“I suppose you mean to go on with this work, don’t you? Posing, studio jobs, and so on?”
Apollos opened wide eyes. “Not I, sir! For me, it’s only a pis-aller, if you’ll excuse my saying so. Faute de mieux, you know.”
I was astonished, for I had no idea that Apollos knew a word of French, even the tags he had just used. I thought I would be jocose.
“What are you going to do, then? Teach languages?”
“I’ve tried that,” replied the best model I ever saw, “but I found it unsatisfactory. You see my mother was French, born in Strasbourg. So while she lived, we always spoke the three languages at home, meal-times; English for breakfast, German for dinner, and French for supper. Father liked it so, and we boys couldn’t look back on a time when it wasn’t so. I had the French conversation classes for two terms at the Elmdale High School, and I got on fine until one of the trustees wanted the job for his wife’s sister. So he went ahead and found out that I was a minor, and had me fired.”
“What a shame!”
“Why, no, it didn’t matter much. If I might rest this elbow just a moment, it seems a bit dead—I meant to quit, anyway.
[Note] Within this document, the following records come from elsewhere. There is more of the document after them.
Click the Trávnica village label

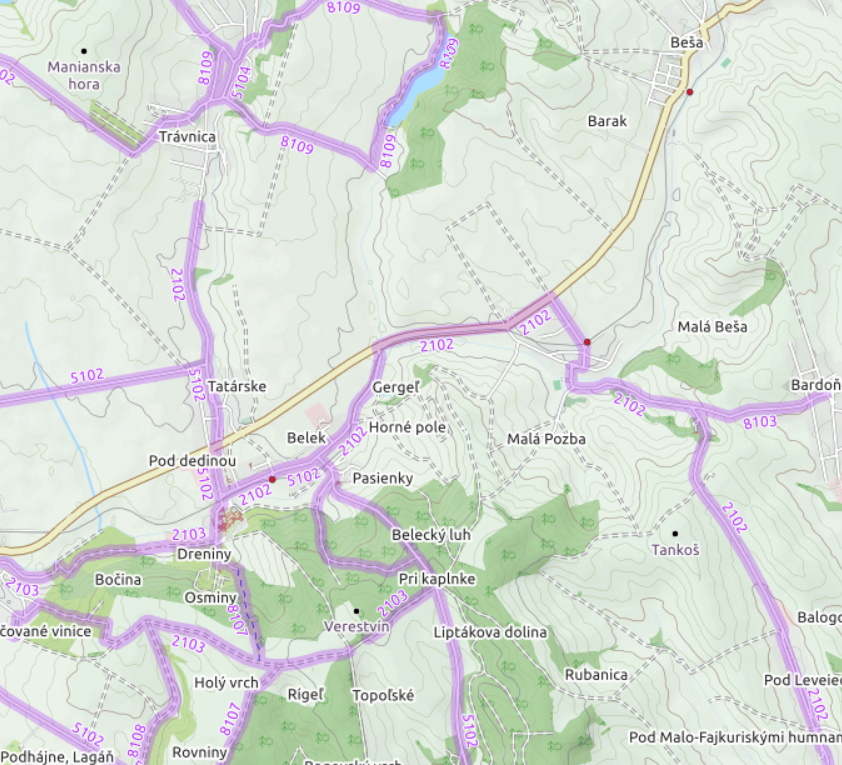coord(187,136)
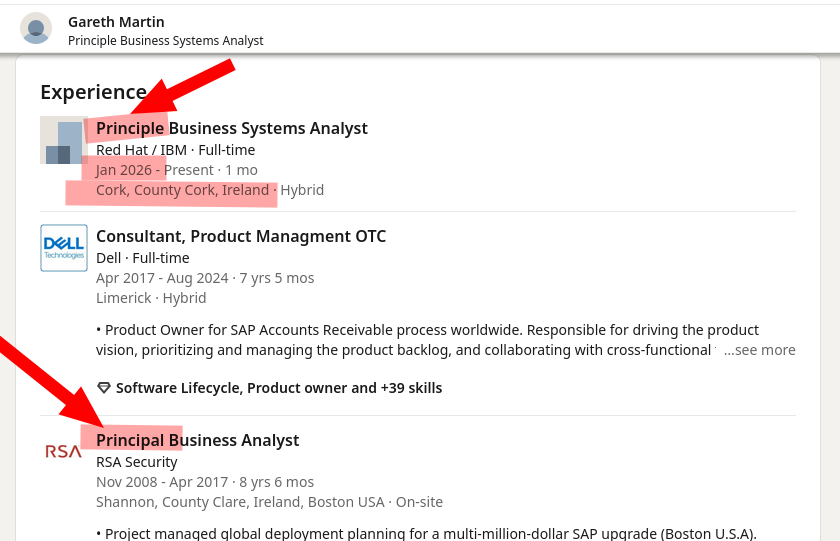This screenshot has width=840, height=541.
Task: Click the Dell Technologies logo
Action: tap(63, 248)
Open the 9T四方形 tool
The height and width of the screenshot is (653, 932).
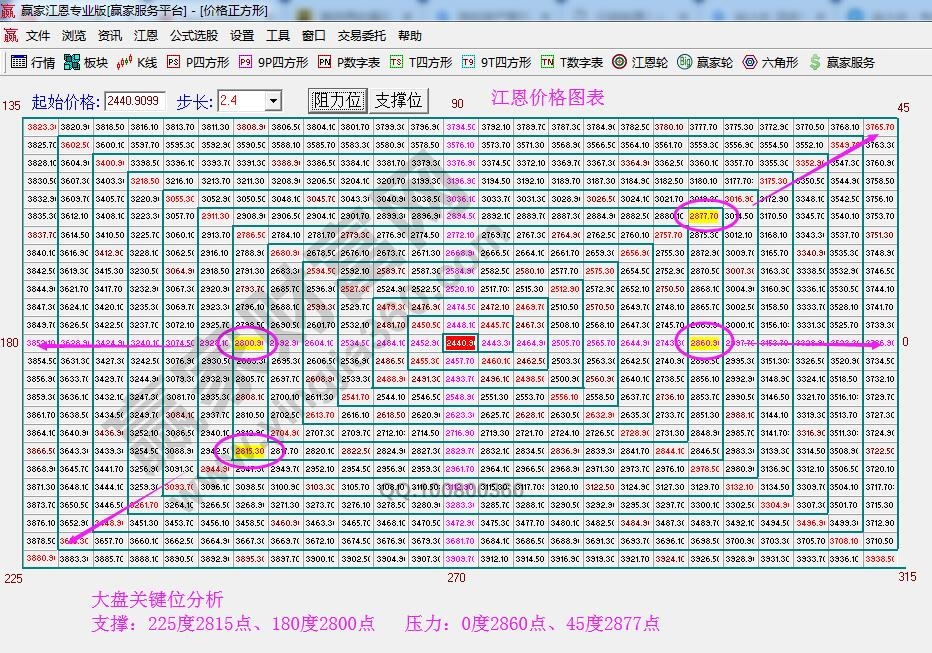(496, 62)
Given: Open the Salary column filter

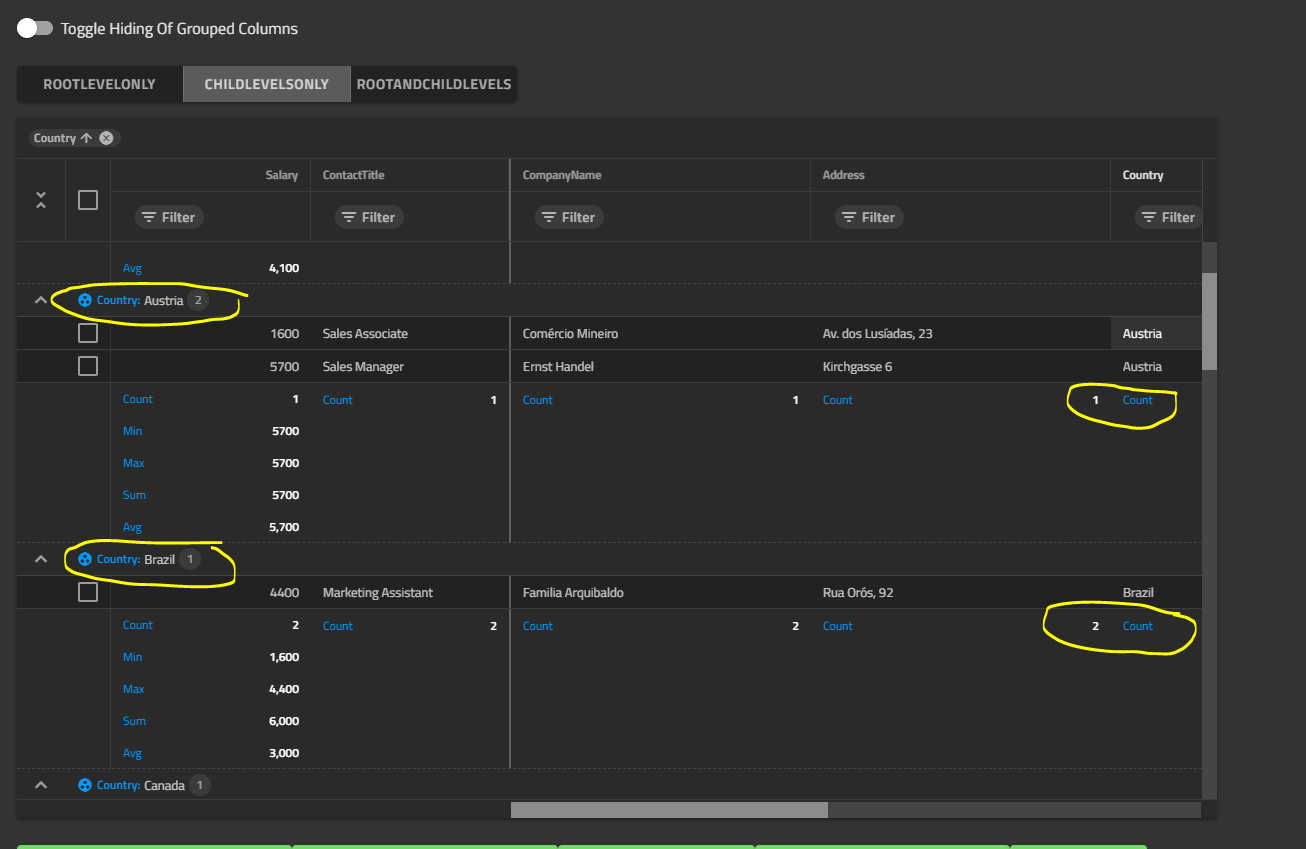Looking at the screenshot, I should pos(168,216).
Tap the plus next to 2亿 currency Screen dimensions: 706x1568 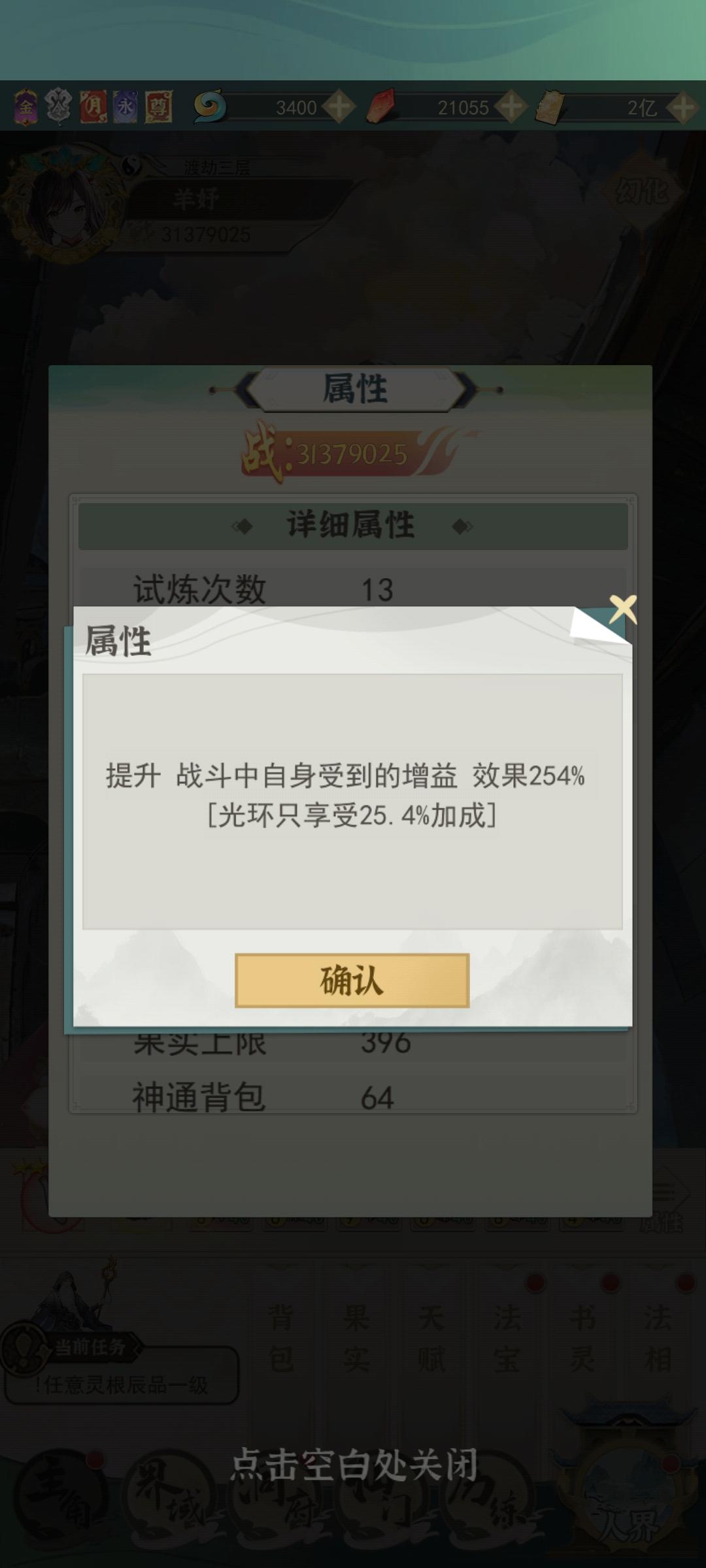point(684,107)
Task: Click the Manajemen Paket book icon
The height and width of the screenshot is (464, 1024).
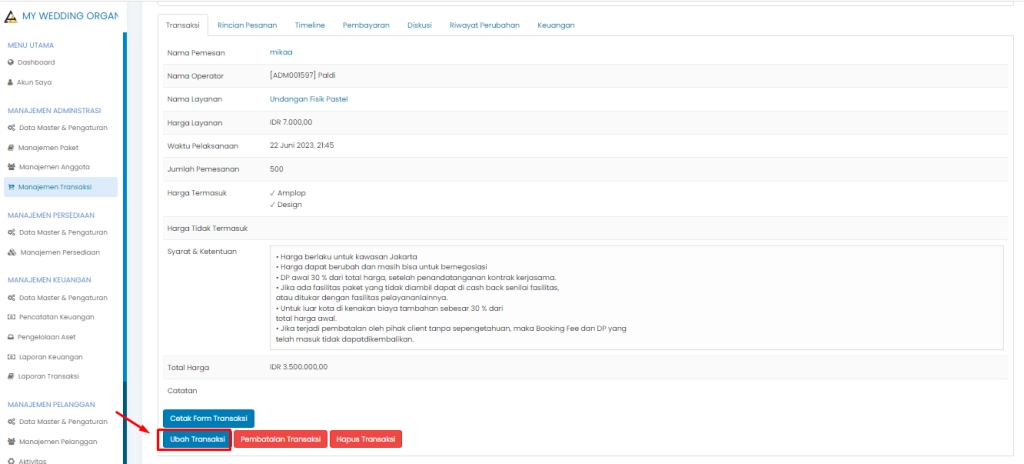Action: pyautogui.click(x=11, y=147)
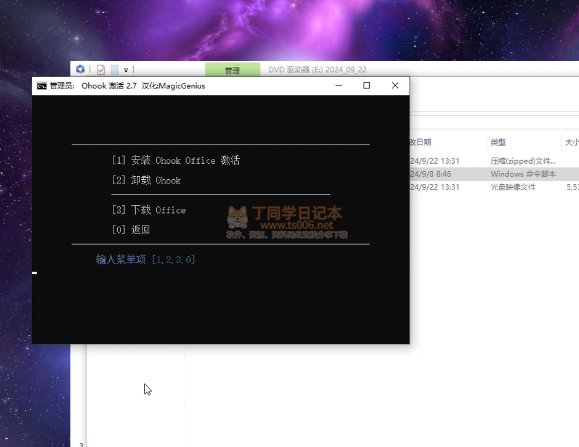Click the New Folder quick access icon
The height and width of the screenshot is (447, 579).
click(x=115, y=69)
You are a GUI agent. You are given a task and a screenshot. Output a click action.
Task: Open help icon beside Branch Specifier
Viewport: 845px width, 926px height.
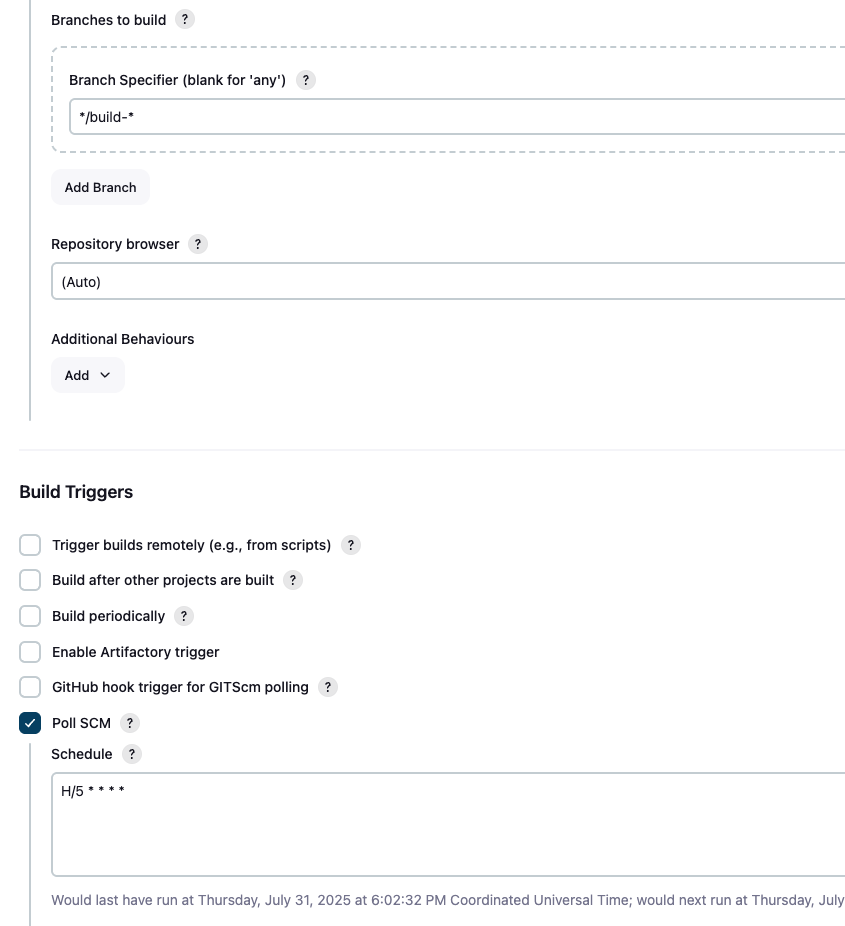[x=305, y=80]
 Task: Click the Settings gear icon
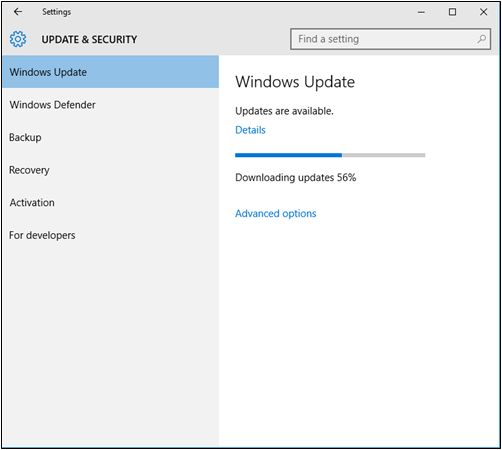tap(18, 39)
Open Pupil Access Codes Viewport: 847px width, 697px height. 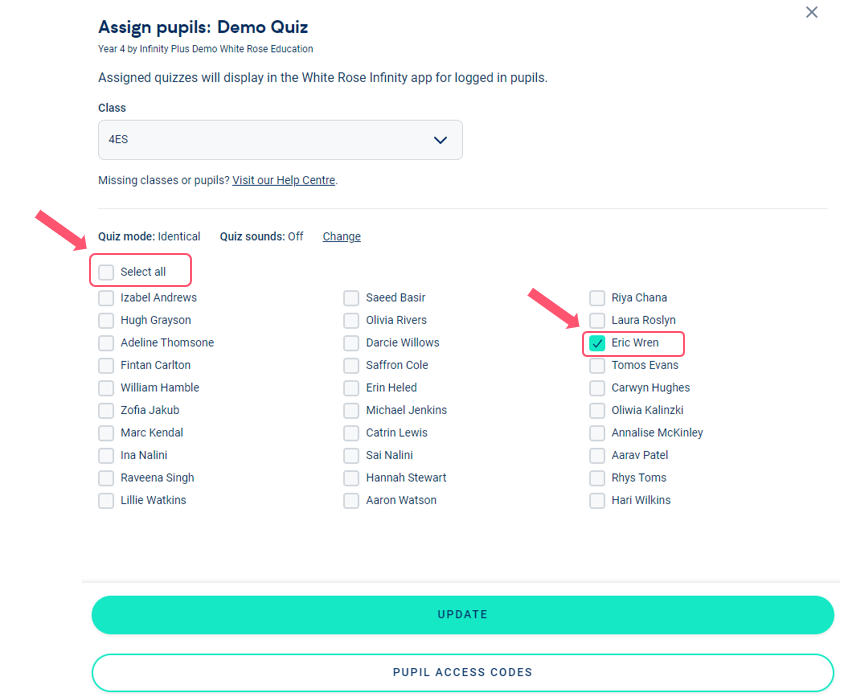click(462, 672)
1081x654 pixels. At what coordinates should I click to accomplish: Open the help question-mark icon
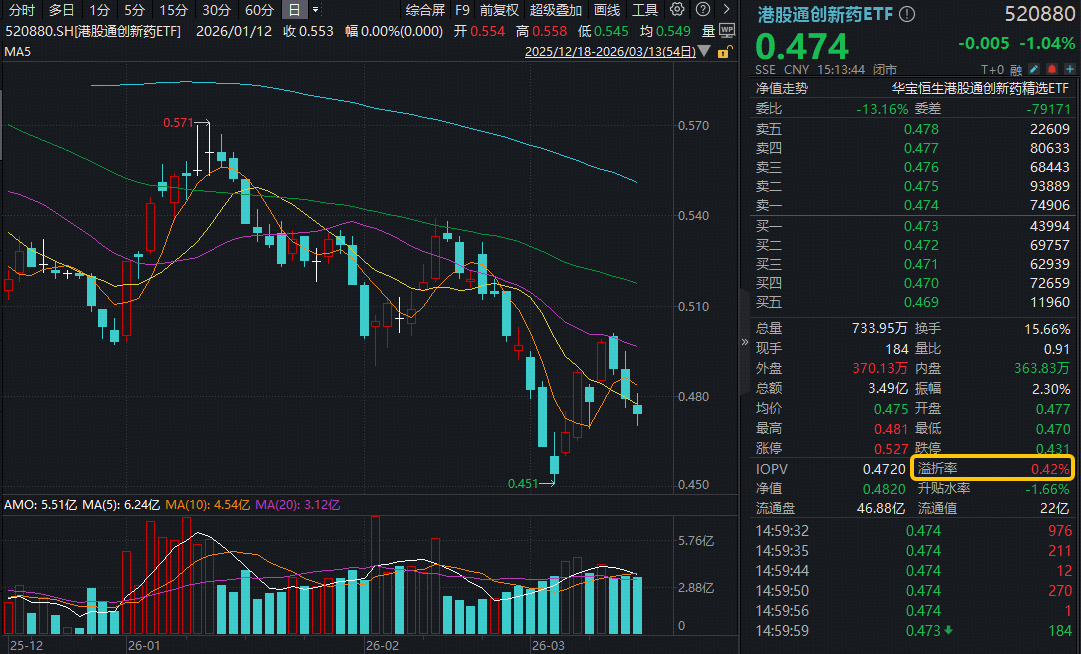[702, 9]
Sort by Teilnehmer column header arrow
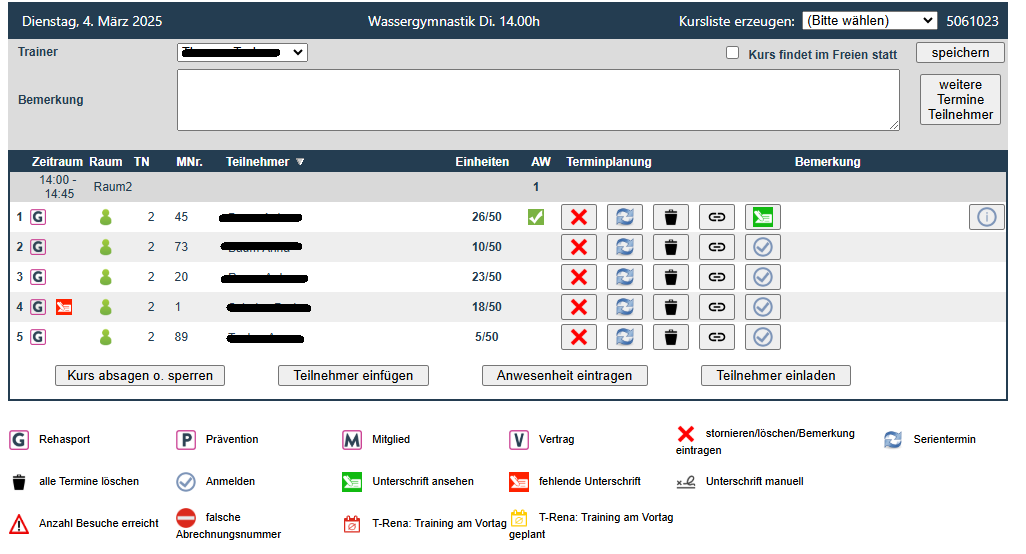1026x554 pixels. pos(300,162)
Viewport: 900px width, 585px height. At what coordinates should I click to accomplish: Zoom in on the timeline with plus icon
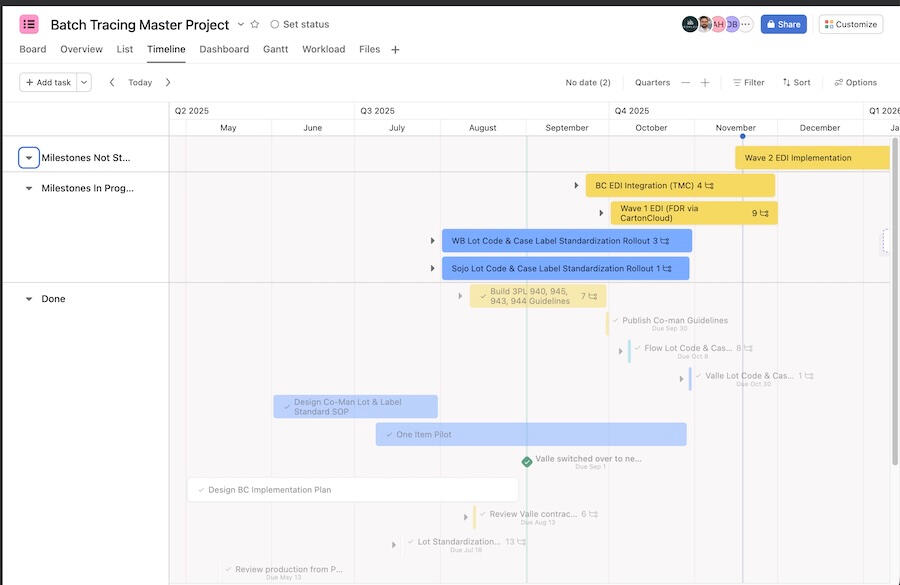click(x=707, y=81)
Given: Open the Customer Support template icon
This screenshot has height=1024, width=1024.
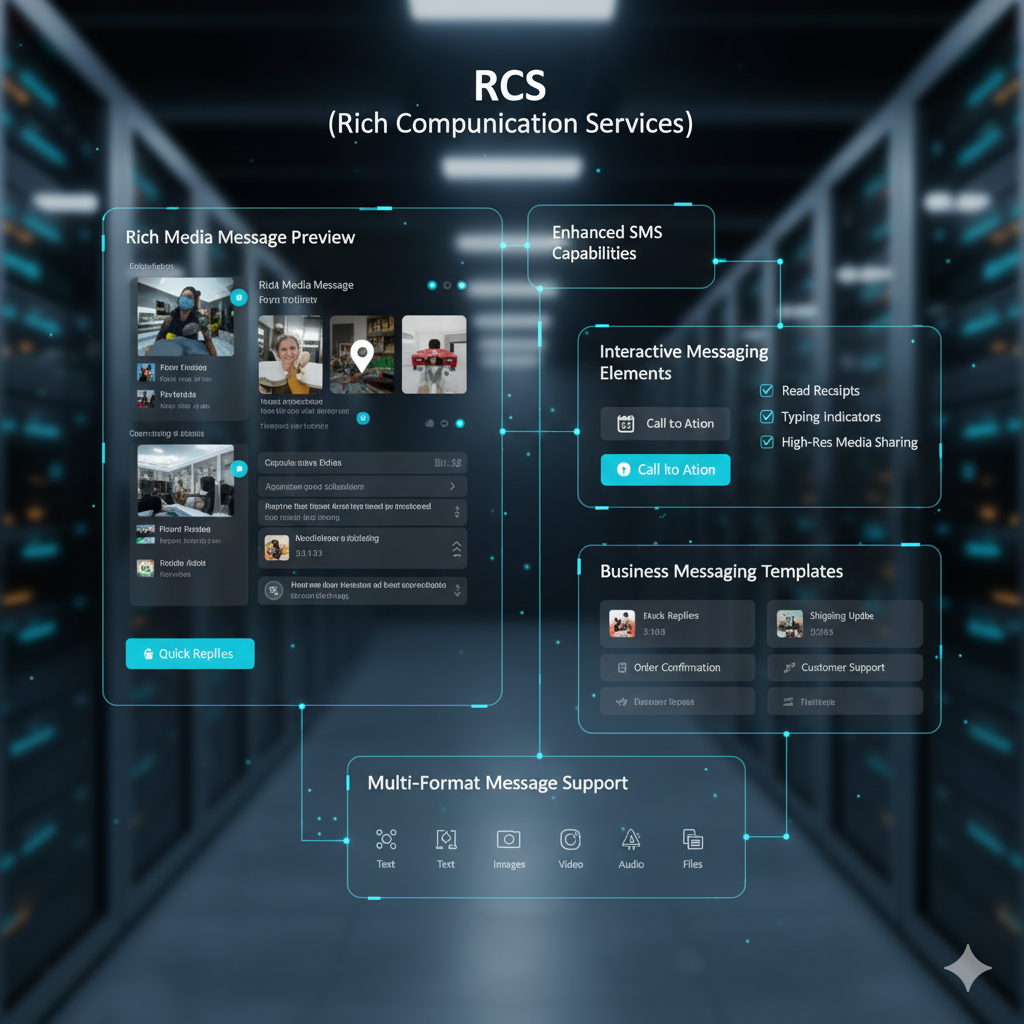Looking at the screenshot, I should (x=789, y=667).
There was nothing in it for me, it wasn’t leading to anything I wanted.”
“Well, what was it you wanted?”
Apollos made no answer other than that slow blush of his, swarming all over his face and finally demobilizing in his ears. For a moment, his whole figure had an expression that would have been wistful in a smaller lad; even as it was, there was something very touching about it. I could only hope that his ambition, however humble, was at least honorable. I reminded myself that I must not expect, in a Canadian boy, the same lofty impulses that would quicken the blood of a Signer’s descendant.